GIVEN INSTRUCTION A ->
Repeat the passage of the Kurt Cobain piece starting at "This Date in" and ending at "a pointless exercise.", word for word.
GIVEN INSTRUCTION B ->
Put "Run" in place of "Race" in the rows starting at the line that contains "Terms of Purchase & Access (119, 1342)" and ending at the line that contains "Donate (278, 36)". Return only those rows, with nothing else changed.

This Date in Music History: April 5

Kurt Cobain and Joe Meek's shotgun endings

click to enlarge Poster for Nirvana's last gig in Dayton
Poster for Nirvana's last gig in Dayton

On this day 18 years ago, Kurt Cobain decided he was done with life and ended it with a single shotgun blast to the head. While it's fun to play the "What if?" game with brilliant artists who died too soon — like, "Would John Lennon have followed Yoko's lead to become a Dance music superstar?"  or "Would James Dean be doing stereotypical 'cool old guy' roles today if he was still around?" — it is, of course, a pointless exercise.

But crystal-ball wonderings of a person who actually knew the artist? That's at least a little more interesting. Spin has a piece this morning about the vague musings of Cobain's widow, musician/actress Courtney Love, in an interview a year ago with Mark Yarm, author of Everybody Loves Our Town: An Oral History of Grunge. Love told Yarm, "We'd probably live on the Upper West fuckin' Side now and have three fuckin' kids. We might even have a divorce, like both be on our third marriage. I don't fuckin' know. He might be a playwright, (or have) his latest show in MoMA." (Read more here and check out the links featuring other Cobain remembrances.)

I like to think the couple would have starred in a really bad Everybody Loves Raymond-type sitcom on CBS. But mostly I wish Cobain would have stuck it out. As they say a lot nowadays, "It gets better."

GIVEN DATA ->
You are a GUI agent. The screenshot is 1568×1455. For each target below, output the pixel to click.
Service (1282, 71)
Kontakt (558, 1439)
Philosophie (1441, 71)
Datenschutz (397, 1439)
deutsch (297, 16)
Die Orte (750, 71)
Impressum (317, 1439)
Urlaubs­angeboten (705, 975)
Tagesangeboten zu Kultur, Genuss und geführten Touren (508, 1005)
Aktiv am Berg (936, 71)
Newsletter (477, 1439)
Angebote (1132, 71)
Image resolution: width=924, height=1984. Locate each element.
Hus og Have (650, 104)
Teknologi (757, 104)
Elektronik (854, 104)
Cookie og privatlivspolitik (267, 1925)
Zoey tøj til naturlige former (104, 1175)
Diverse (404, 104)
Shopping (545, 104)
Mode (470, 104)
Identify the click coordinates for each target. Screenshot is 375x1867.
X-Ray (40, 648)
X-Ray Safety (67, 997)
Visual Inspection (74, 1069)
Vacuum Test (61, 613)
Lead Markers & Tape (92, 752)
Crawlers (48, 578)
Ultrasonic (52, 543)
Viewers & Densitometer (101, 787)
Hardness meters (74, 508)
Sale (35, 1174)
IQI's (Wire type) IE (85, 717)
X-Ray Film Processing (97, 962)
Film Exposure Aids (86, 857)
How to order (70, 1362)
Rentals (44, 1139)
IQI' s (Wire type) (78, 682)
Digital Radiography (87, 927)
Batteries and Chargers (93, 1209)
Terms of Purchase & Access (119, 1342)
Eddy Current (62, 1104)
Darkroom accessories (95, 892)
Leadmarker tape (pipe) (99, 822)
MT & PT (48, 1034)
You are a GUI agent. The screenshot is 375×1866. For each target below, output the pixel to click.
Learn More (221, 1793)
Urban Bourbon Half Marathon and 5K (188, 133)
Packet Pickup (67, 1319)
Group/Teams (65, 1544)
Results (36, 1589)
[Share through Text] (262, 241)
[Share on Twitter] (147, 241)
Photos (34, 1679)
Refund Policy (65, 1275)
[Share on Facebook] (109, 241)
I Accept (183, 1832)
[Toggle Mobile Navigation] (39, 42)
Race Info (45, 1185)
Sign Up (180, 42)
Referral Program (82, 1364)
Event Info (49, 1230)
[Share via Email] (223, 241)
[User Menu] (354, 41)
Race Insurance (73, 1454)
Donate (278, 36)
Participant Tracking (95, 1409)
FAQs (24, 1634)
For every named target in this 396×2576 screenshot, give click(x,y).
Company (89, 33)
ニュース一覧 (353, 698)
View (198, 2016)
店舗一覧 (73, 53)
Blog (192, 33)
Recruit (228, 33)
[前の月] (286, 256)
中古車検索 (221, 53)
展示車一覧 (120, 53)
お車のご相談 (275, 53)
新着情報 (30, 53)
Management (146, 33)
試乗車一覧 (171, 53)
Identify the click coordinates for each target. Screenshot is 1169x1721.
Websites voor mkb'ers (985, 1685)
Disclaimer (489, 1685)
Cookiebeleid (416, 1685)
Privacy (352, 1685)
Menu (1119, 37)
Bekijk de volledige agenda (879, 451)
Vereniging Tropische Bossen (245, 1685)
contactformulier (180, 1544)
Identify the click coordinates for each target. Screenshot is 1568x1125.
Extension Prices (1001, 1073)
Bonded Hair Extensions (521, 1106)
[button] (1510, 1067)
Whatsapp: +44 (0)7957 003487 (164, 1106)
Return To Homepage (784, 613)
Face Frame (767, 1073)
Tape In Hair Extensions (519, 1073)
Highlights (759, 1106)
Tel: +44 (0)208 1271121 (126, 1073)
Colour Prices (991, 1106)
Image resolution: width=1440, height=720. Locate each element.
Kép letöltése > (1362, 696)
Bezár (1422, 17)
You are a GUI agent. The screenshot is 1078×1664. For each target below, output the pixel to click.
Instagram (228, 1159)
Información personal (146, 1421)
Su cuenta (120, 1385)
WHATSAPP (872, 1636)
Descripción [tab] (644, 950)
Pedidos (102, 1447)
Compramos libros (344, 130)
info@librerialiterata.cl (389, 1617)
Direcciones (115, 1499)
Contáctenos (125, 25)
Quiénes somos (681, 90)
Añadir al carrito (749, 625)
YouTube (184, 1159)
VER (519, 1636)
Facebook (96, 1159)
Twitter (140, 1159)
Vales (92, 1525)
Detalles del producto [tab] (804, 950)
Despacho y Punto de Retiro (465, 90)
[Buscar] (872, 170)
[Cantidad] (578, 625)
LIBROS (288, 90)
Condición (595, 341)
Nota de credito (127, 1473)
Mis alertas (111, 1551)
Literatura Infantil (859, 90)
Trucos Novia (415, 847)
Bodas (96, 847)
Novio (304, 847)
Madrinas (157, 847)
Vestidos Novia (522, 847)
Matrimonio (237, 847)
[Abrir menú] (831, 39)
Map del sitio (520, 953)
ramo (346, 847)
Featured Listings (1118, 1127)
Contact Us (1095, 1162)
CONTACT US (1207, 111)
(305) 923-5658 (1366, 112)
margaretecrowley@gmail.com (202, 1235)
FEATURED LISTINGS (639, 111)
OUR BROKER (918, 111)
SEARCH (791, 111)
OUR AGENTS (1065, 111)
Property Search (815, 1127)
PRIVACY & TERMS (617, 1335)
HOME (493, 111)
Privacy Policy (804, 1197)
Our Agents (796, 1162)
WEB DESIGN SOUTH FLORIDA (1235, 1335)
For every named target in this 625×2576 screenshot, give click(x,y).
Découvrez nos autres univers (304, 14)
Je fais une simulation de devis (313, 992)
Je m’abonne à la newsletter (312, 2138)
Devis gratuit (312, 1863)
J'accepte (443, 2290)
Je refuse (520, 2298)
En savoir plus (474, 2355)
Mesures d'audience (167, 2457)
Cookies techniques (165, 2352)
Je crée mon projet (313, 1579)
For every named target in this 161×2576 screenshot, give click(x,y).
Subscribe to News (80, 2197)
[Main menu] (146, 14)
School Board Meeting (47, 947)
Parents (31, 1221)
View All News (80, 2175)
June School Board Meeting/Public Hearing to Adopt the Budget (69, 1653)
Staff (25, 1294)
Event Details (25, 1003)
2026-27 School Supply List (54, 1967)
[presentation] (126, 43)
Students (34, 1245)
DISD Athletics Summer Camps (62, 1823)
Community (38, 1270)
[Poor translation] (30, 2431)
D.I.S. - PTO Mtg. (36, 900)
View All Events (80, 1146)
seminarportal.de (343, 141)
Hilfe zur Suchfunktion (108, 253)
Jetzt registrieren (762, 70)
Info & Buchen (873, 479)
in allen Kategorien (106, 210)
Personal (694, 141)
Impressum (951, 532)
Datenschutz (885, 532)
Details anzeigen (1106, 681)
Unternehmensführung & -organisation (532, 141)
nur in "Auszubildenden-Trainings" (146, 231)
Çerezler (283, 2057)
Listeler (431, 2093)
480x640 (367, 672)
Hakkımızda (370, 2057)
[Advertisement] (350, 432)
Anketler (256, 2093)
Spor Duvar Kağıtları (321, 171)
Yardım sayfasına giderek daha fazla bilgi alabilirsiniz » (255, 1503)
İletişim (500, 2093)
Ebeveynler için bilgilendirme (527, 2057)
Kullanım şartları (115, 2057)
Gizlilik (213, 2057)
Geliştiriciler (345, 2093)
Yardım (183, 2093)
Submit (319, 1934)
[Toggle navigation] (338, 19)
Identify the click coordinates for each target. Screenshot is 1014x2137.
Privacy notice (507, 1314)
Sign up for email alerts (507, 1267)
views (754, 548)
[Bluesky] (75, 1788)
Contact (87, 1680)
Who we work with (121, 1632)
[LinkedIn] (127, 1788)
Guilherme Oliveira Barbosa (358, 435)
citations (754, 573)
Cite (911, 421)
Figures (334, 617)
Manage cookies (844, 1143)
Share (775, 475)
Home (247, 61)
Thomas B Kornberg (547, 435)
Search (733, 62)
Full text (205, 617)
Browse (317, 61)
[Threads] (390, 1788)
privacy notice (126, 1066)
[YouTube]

FINAL RESULT A ->
This Date in Music History: April 5

Kurt Cobain and Joe Meek's shotgun endings

click to enlarge Poster for Nirvana's last gig in Dayton
Poster for Nirvana's last gig in Dayton

On this day 18 years ago, Kurt Cobain decided he was done with life and ended it with a single shotgun blast to the head. While it's fun to play the "What if?" game with brilliant artists who died too soon — like, "Would John Lennon have followed Yoko's lead to become a Dance music superstar?"  or "Would James Dean be doing stereotypical 'cool old guy' roles today if he was still around?" — it is, of course, a pointless exercise.

FINAL RESULT B ->
Terms of Purchase & Access (119, 1342)
Eddy Current (62, 1104)
Darkroom accessories (95, 892)
Leadmarker tape (pipe) (99, 822)
MT & PT (48, 1034)
You are a GUI agent. The screenshot is 375×1866. For each target below, output the pixel to click.
Learn More (221, 1793)
Urban Bourbon Half Marathon and 5K (188, 133)
Packet Pickup (67, 1319)
Group/Teams (65, 1544)
Results (36, 1589)
[Share through Text] (262, 241)
[Share on Twitter] (147, 241)
Photos (34, 1679)
Refund Policy (65, 1275)
[Share on Facebook] (109, 241)
I Accept (183, 1832)
[Toggle Mobile Navigation] (39, 42)
Run Info (45, 1185)
Sign Up (180, 42)
Referral Program (82, 1364)
Event Info (49, 1230)
[Share via Email] (223, 241)
[User Menu] (354, 41)
Run Insurance (73, 1454)
Donate (278, 36)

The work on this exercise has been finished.